In Carson McCullers’ novel The Heart Is a Lonely Hunter, people constantly confide their deepest feelings in a character who is utterly incapable of understanding or helping them in any way. Mark Trail is exactly like that, but with more elephants and no actual hunting.

Archie, 7/15/14

One of the paradoxes of experimental psychology is that the paradigm for secondary reinforcement, which increases the frequency of a behavior, is identical to the paradigm for frustration, which decreases it. Both paradigms present stimuli associated with a primary reinforcer such as, oh, say, sexual release, but withhold the primary reinforcer itself. Archie, of course, has been dining out on that association for a long time – start with a stereotypically porny setup like oiling up your mostly-naked girlfriend by the pool in front of her angry but impotent father, but then cut to some dumb pratfall.

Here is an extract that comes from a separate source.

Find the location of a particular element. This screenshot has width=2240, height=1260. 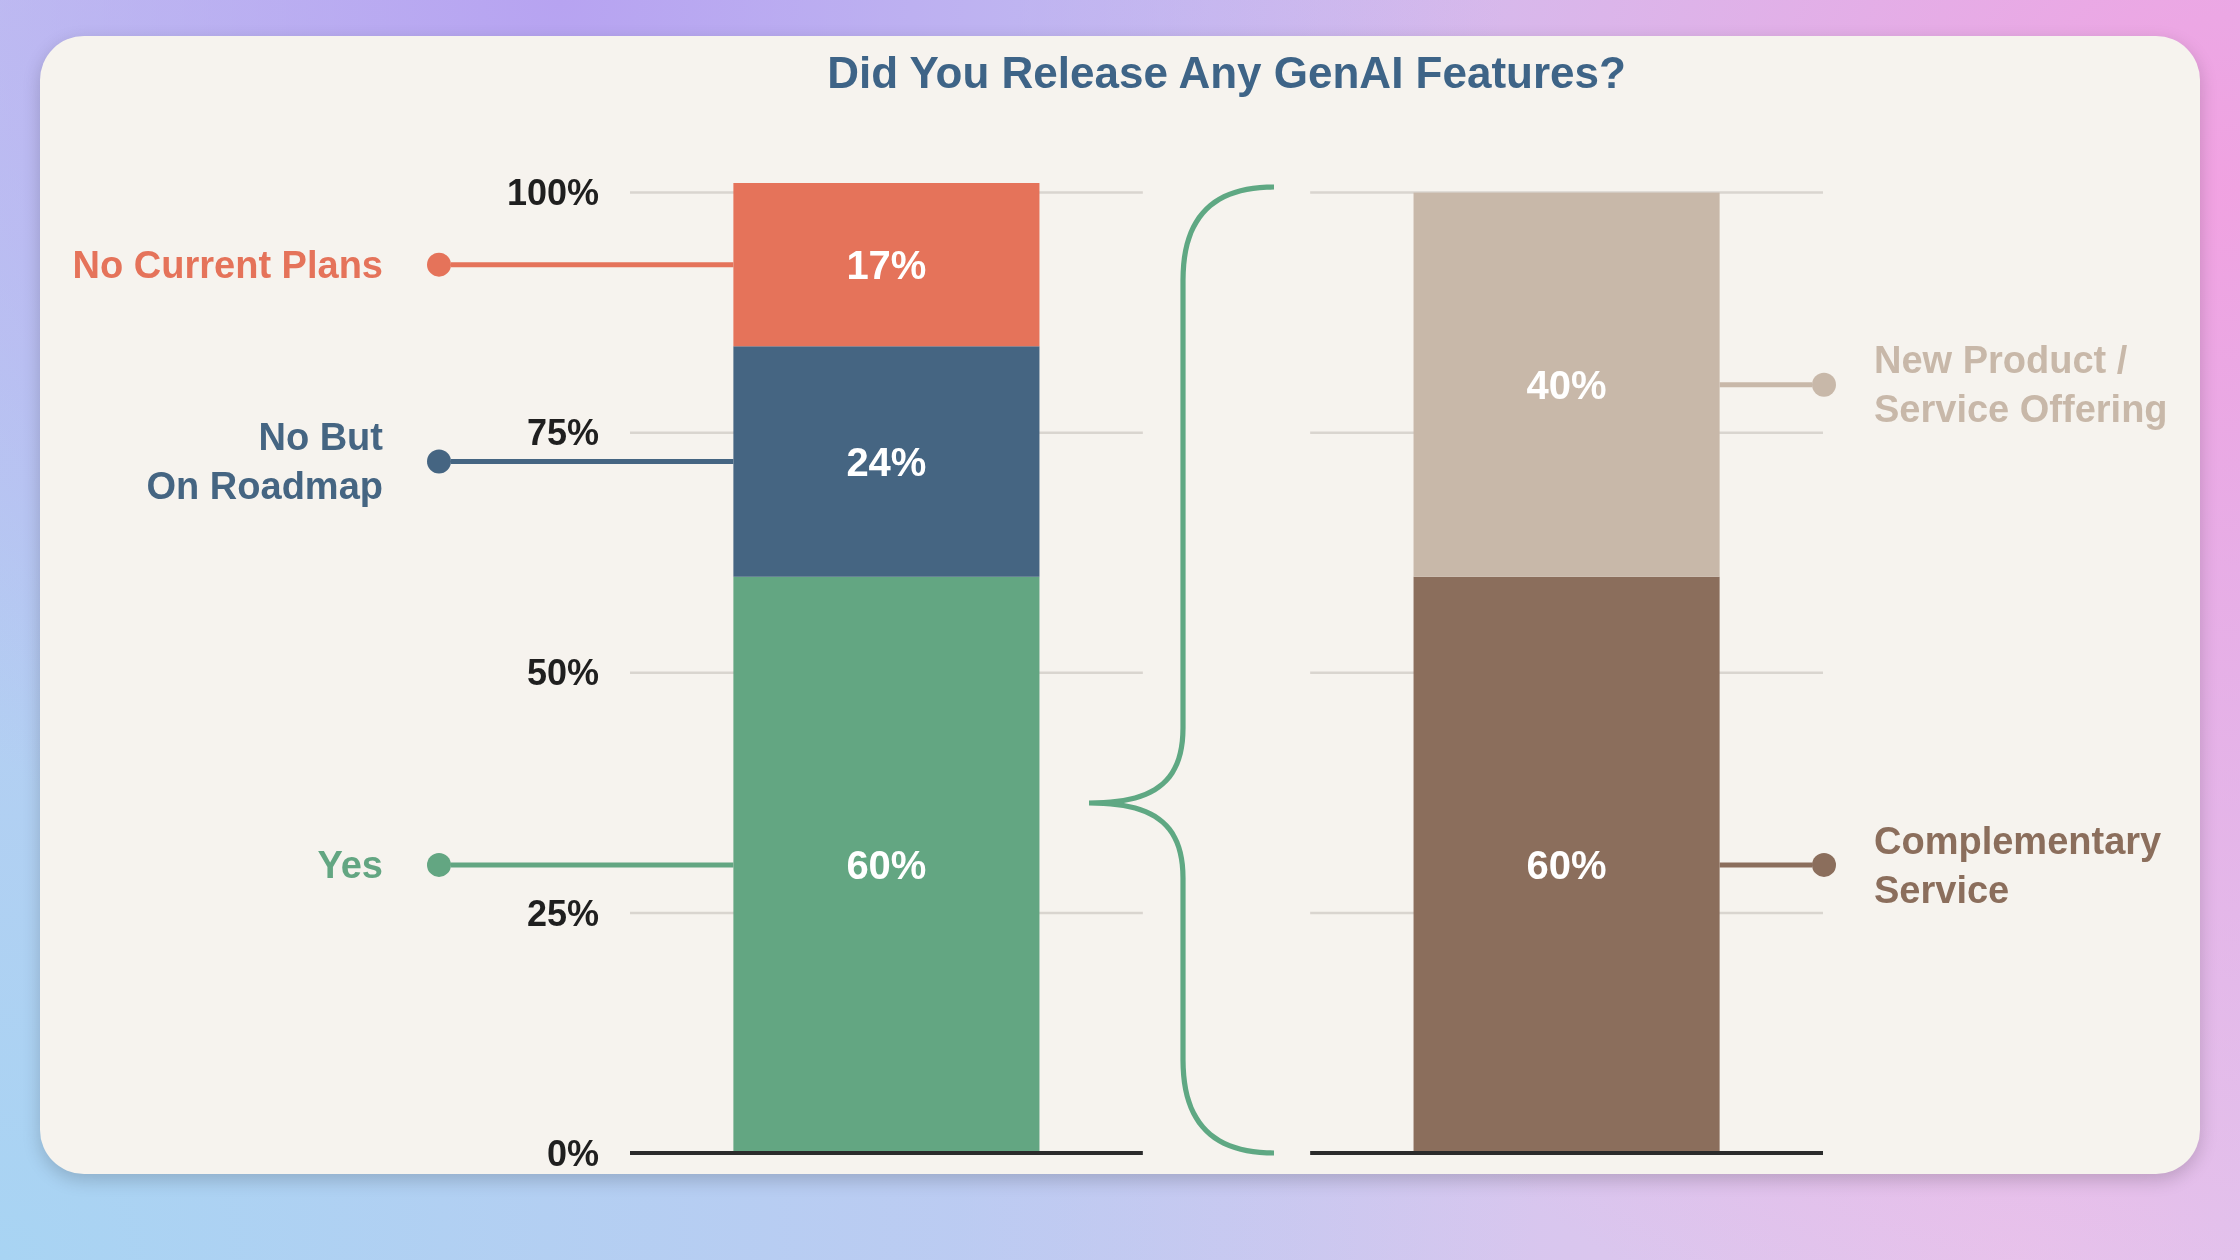

legend-label: No But On Roadmap is located at coordinates (265, 462).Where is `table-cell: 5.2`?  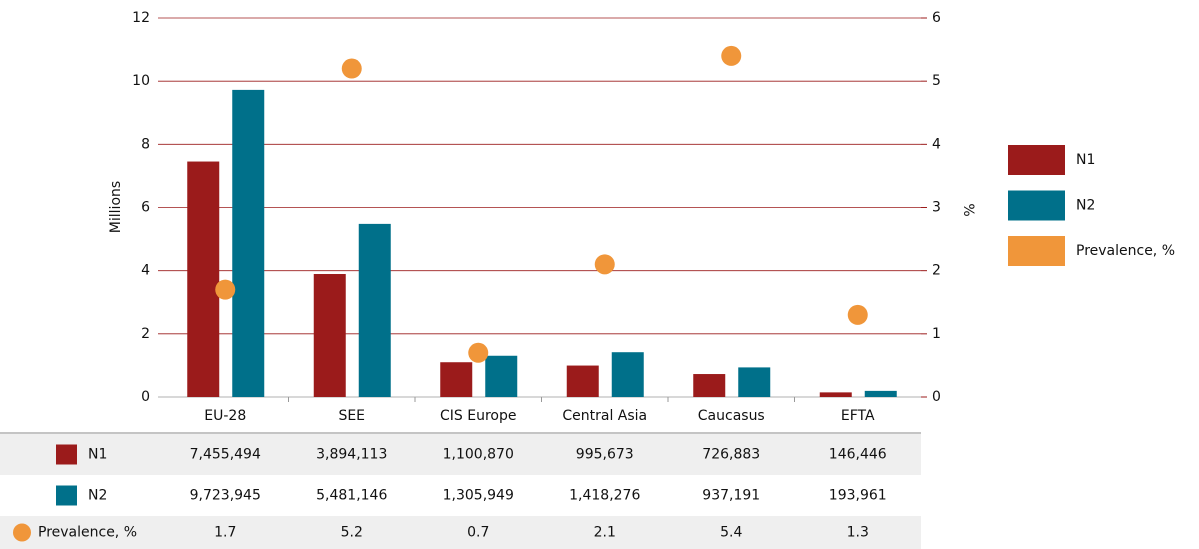 table-cell: 5.2 is located at coordinates (352, 533).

Readers know it won’t deliver — it hasn’t for 72 years, and never will. I guess I’m just asking why anybody reads Archie, since it’s not porn.

Lockhorns, 7/15/14

It didn’t occur to me before seeing this panel today that Leroy and Loretta Lockhorn are never shown in casual daywear — check it out. Apparently in the absence of any sort of emotional connection they had been relying on deeply-ingrained but meaningless rituals to keep their lives from flying apart: parties, dress codes, weekly visits with Dr. Pullman, and other mechanisms to sustain their empty, endless charade of a marriage. It worked, too, right up until the instant Loretta said, “We’re not staying together for the sake of appearances — any more.”

Judge Parker, 7/15/14

OK, I’m posting this partly because the dialog doesn’t make any sense – it’s like the authors pasted in speech-bubbles left over from other strips so they could make a tee time:

“What do you know about the fashion business?”
“Lots! Remember Jules? He didn’t know anything about business!”
“We met at an institute design class! That has nothing to do with business either!”
“But Jules was into shoes! Are we even talking about business any more?”
“That’s what design classes are for … to spark a passion! For shoes! Or Jules! Certainly not business — or design, whatever that is!”

But I mostly want to express my irritation that we are probably headed for a do-over of one of the most grindingly dull Judge Parker stories of all time, justly ignored in Josh’s retrospective: Mopey Eurotrash Jules and Sam the Man with a Business Plan. Spoiler: Sam winds up with a million-dollar stake in Jules’ business just because.